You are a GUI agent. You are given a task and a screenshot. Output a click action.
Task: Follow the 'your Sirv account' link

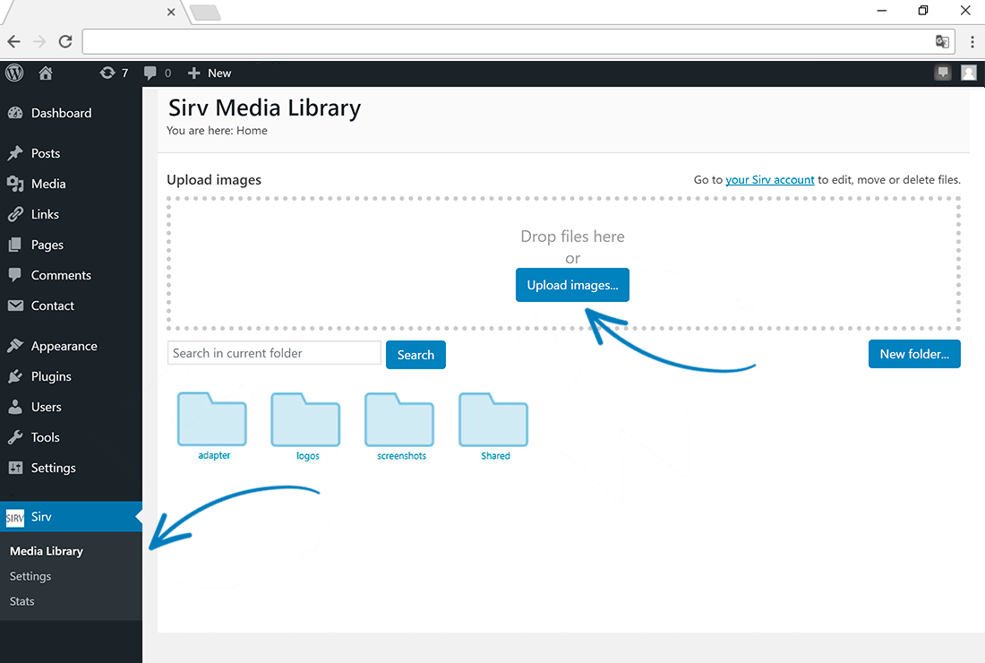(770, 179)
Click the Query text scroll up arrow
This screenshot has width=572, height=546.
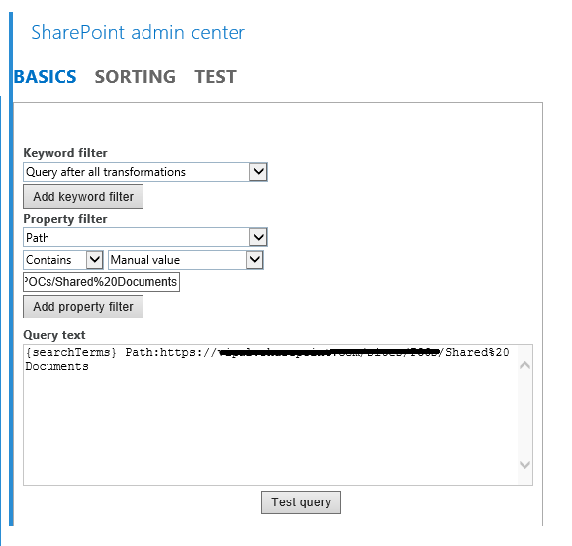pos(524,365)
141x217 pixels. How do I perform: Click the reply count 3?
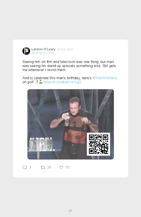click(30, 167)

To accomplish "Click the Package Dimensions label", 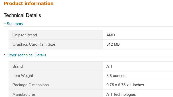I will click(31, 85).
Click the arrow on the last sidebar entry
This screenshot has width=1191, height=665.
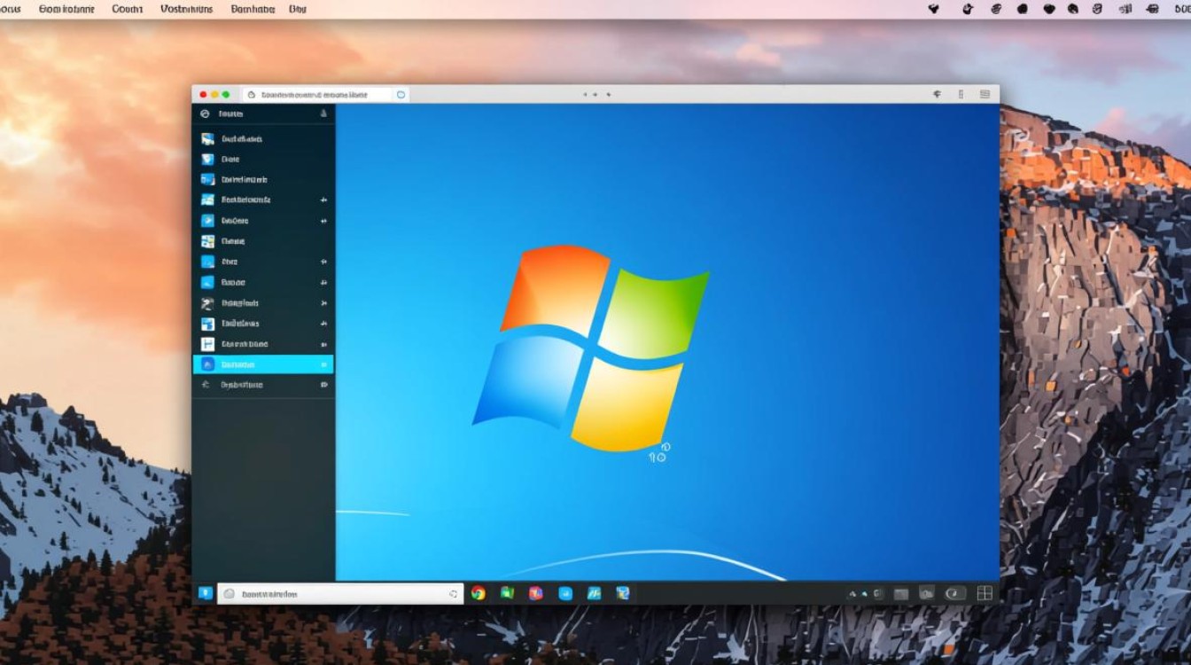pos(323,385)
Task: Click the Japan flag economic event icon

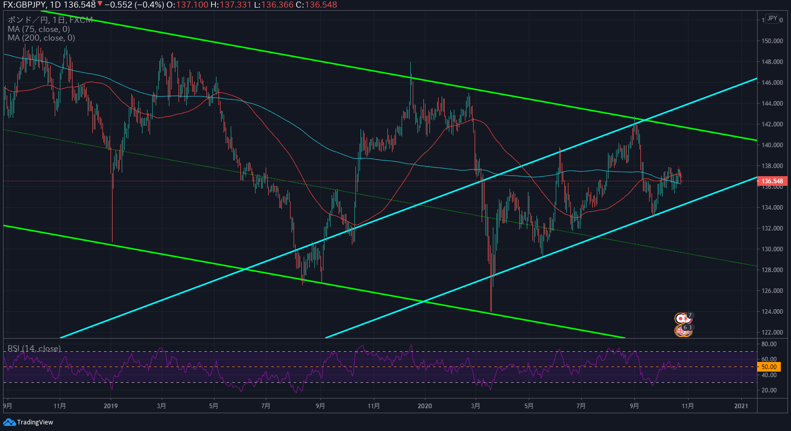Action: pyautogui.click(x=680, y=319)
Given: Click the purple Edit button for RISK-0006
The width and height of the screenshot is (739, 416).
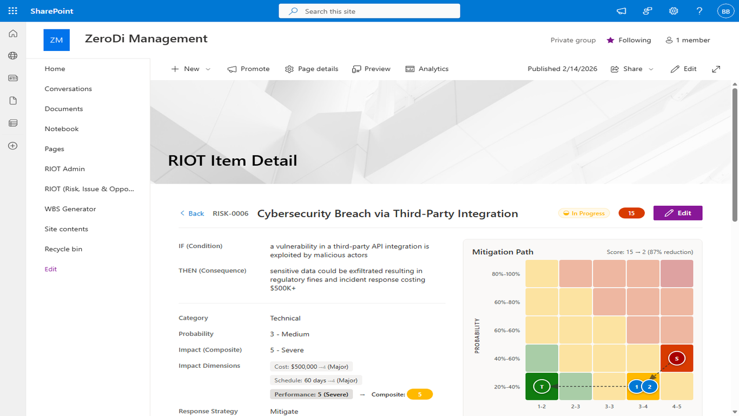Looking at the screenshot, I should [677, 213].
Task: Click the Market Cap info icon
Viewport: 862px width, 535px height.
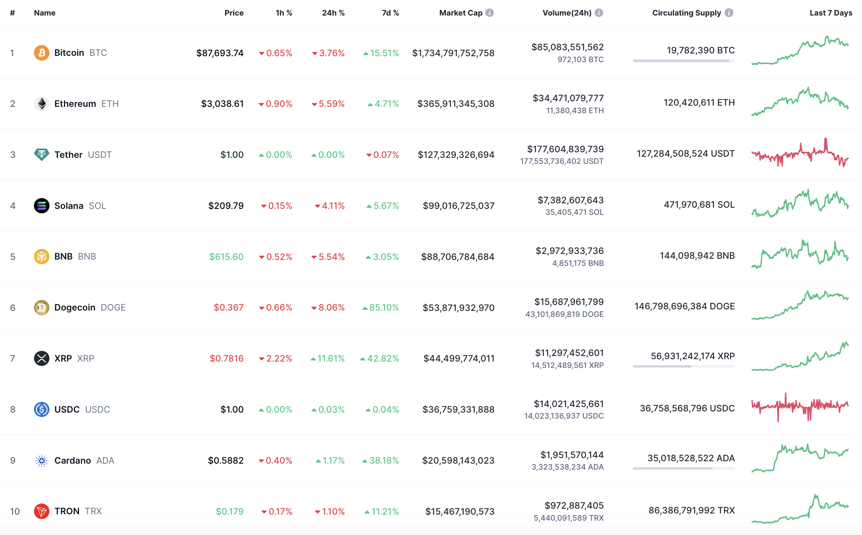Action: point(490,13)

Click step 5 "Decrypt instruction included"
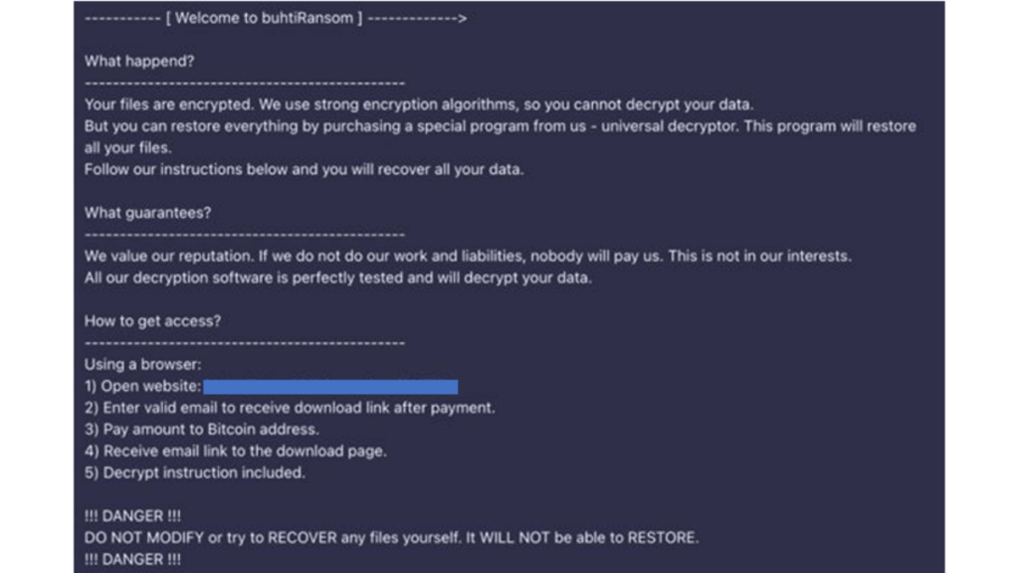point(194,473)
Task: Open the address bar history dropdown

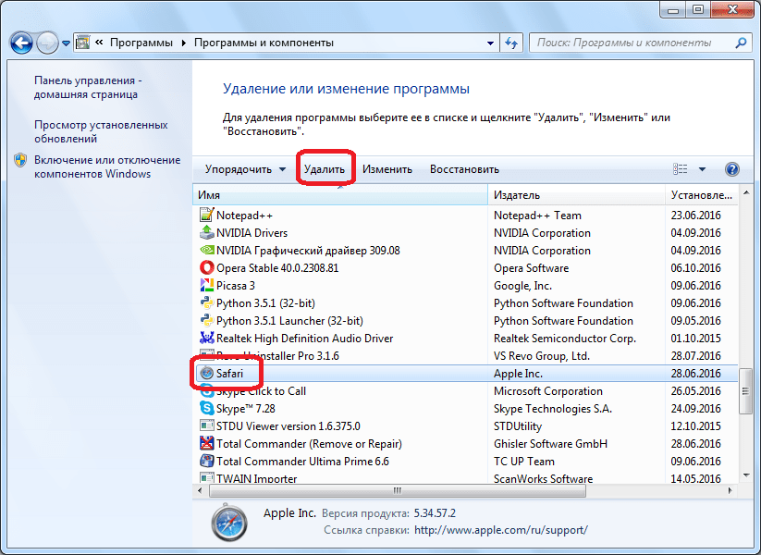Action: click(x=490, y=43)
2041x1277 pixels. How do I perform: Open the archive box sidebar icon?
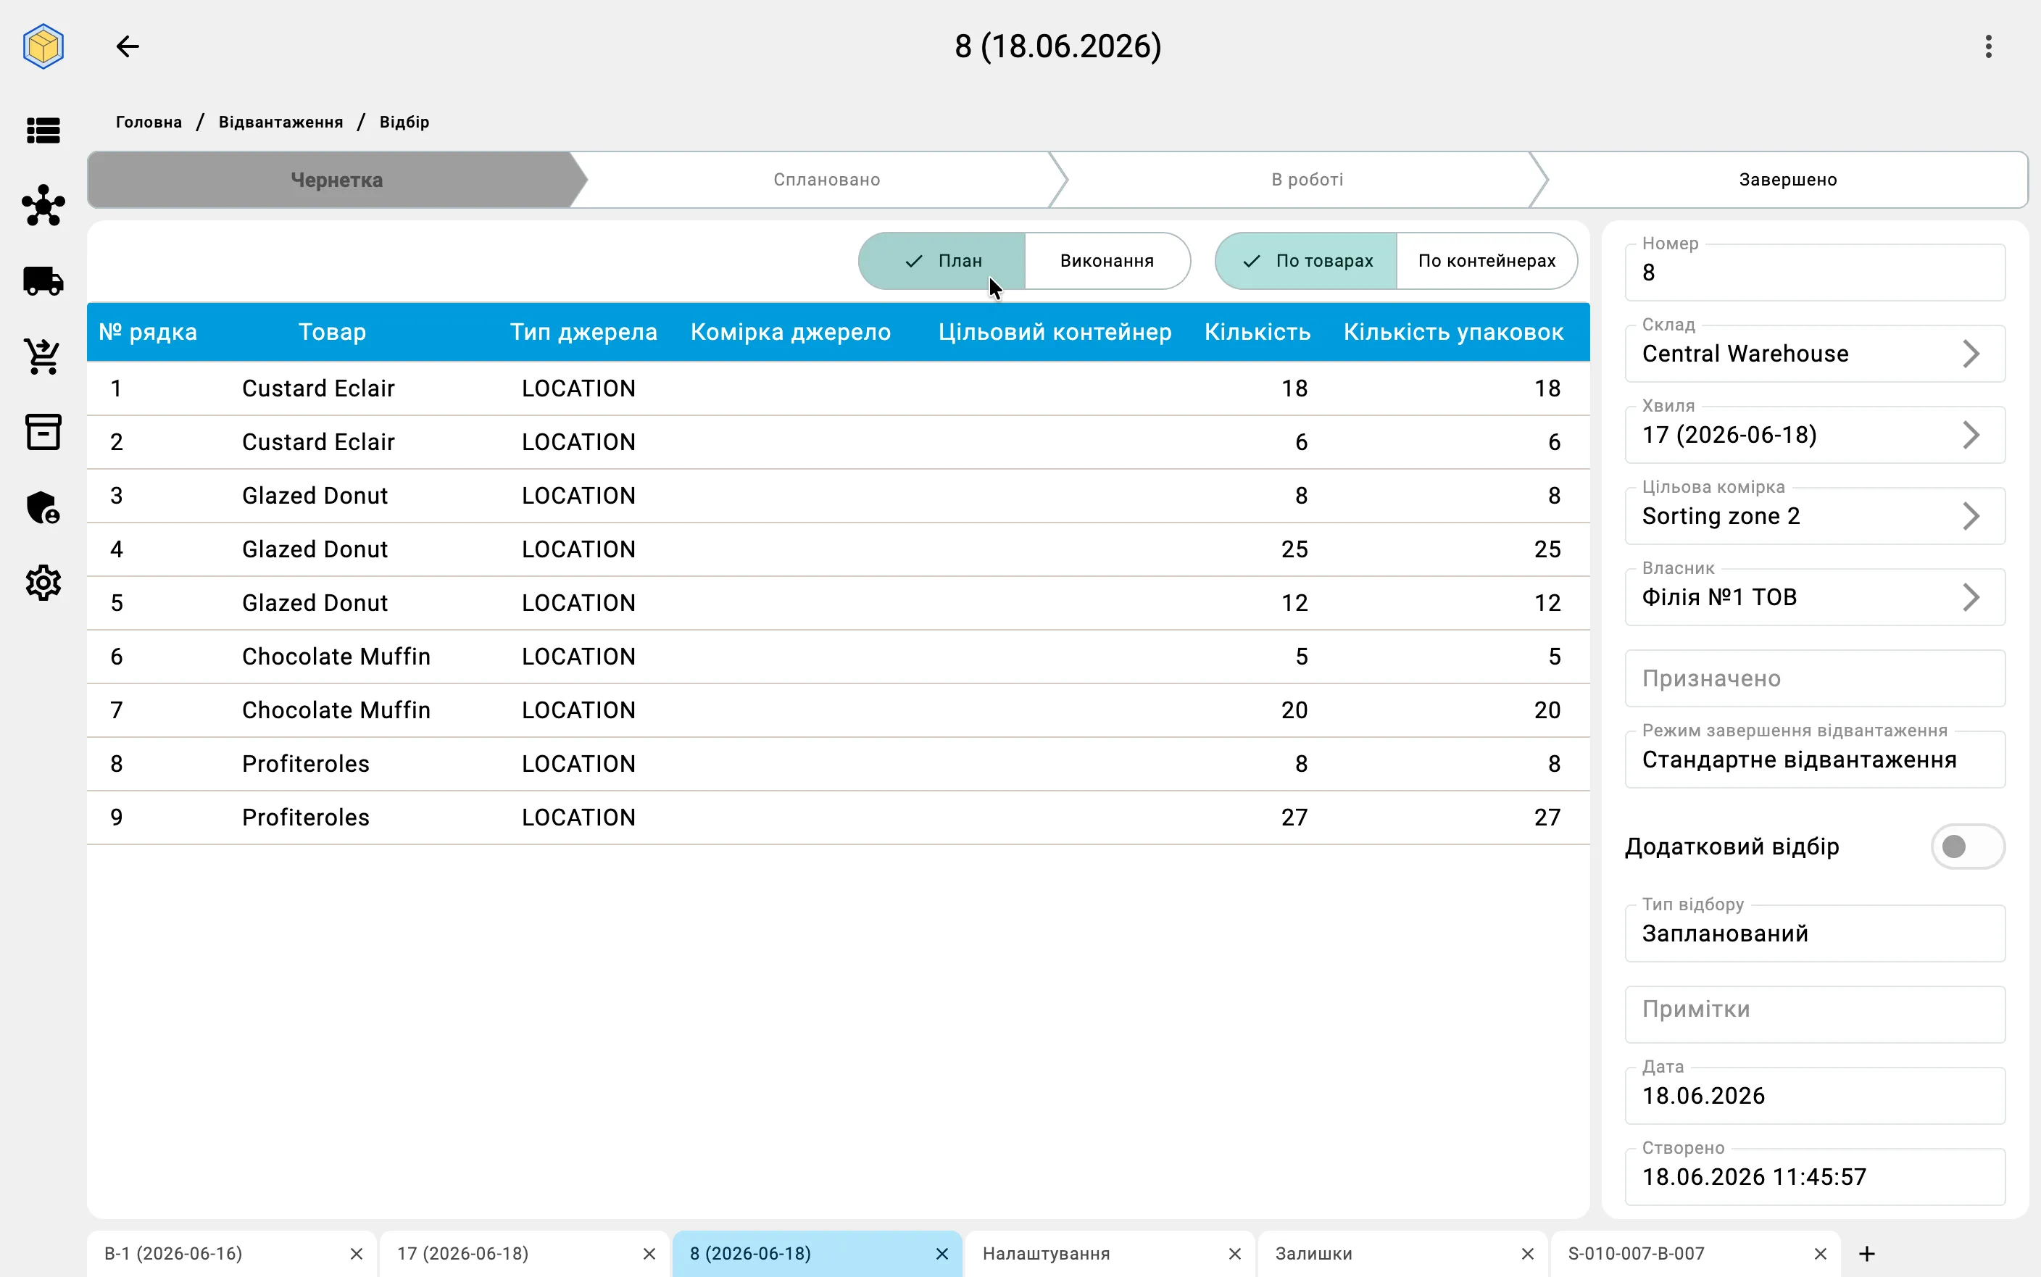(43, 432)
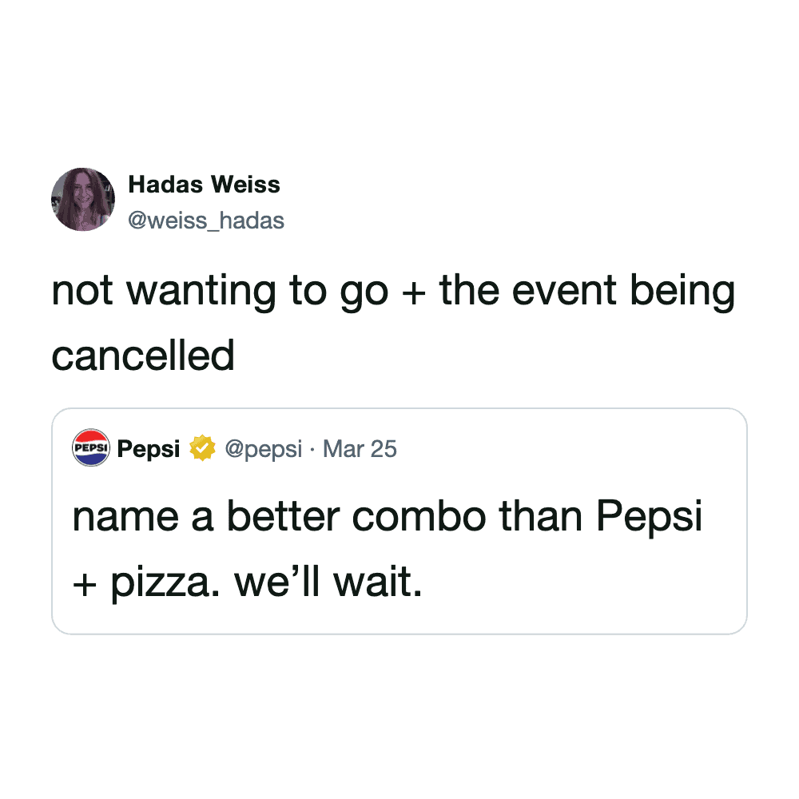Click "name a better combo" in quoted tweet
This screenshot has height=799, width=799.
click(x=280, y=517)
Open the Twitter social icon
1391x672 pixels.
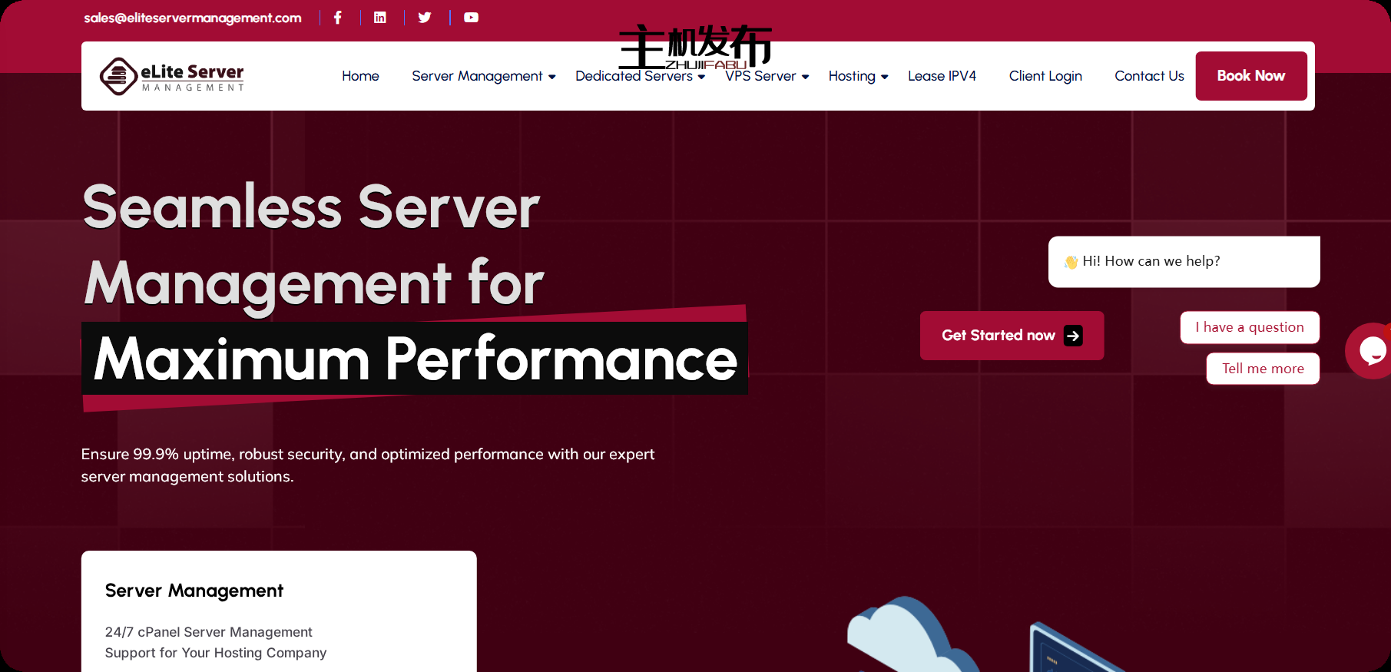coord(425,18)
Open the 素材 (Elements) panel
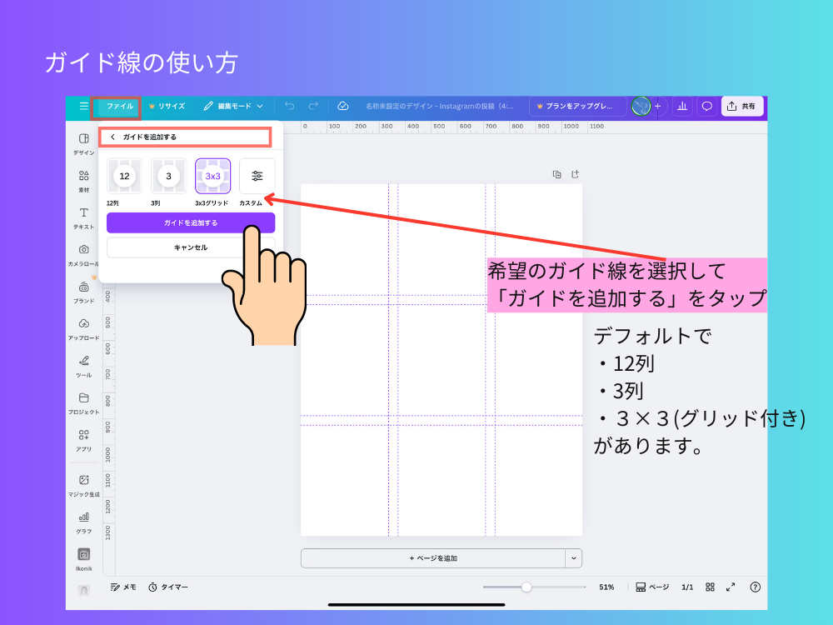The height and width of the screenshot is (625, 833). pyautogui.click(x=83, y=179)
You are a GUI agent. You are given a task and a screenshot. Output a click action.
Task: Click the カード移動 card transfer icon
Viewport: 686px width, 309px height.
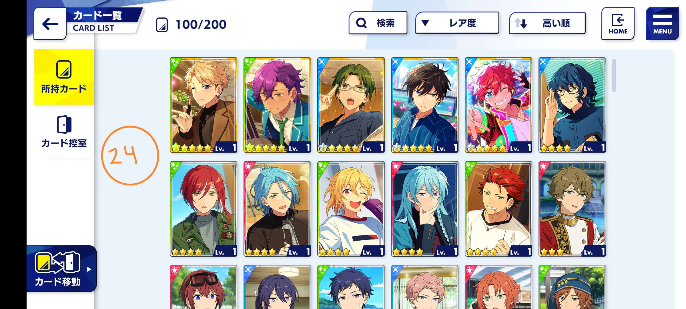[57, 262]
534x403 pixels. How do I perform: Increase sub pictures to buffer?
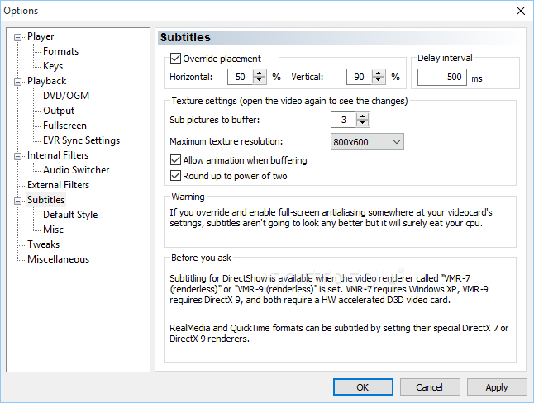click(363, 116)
===
* _PROMPT_:
Each line in the entries above that includes the string "arrow" should be extracted.

* _SOLUTION TO THE PROBLEM_:
Click the Query text scroll up arrow
Click the arrow on the last sidebar entry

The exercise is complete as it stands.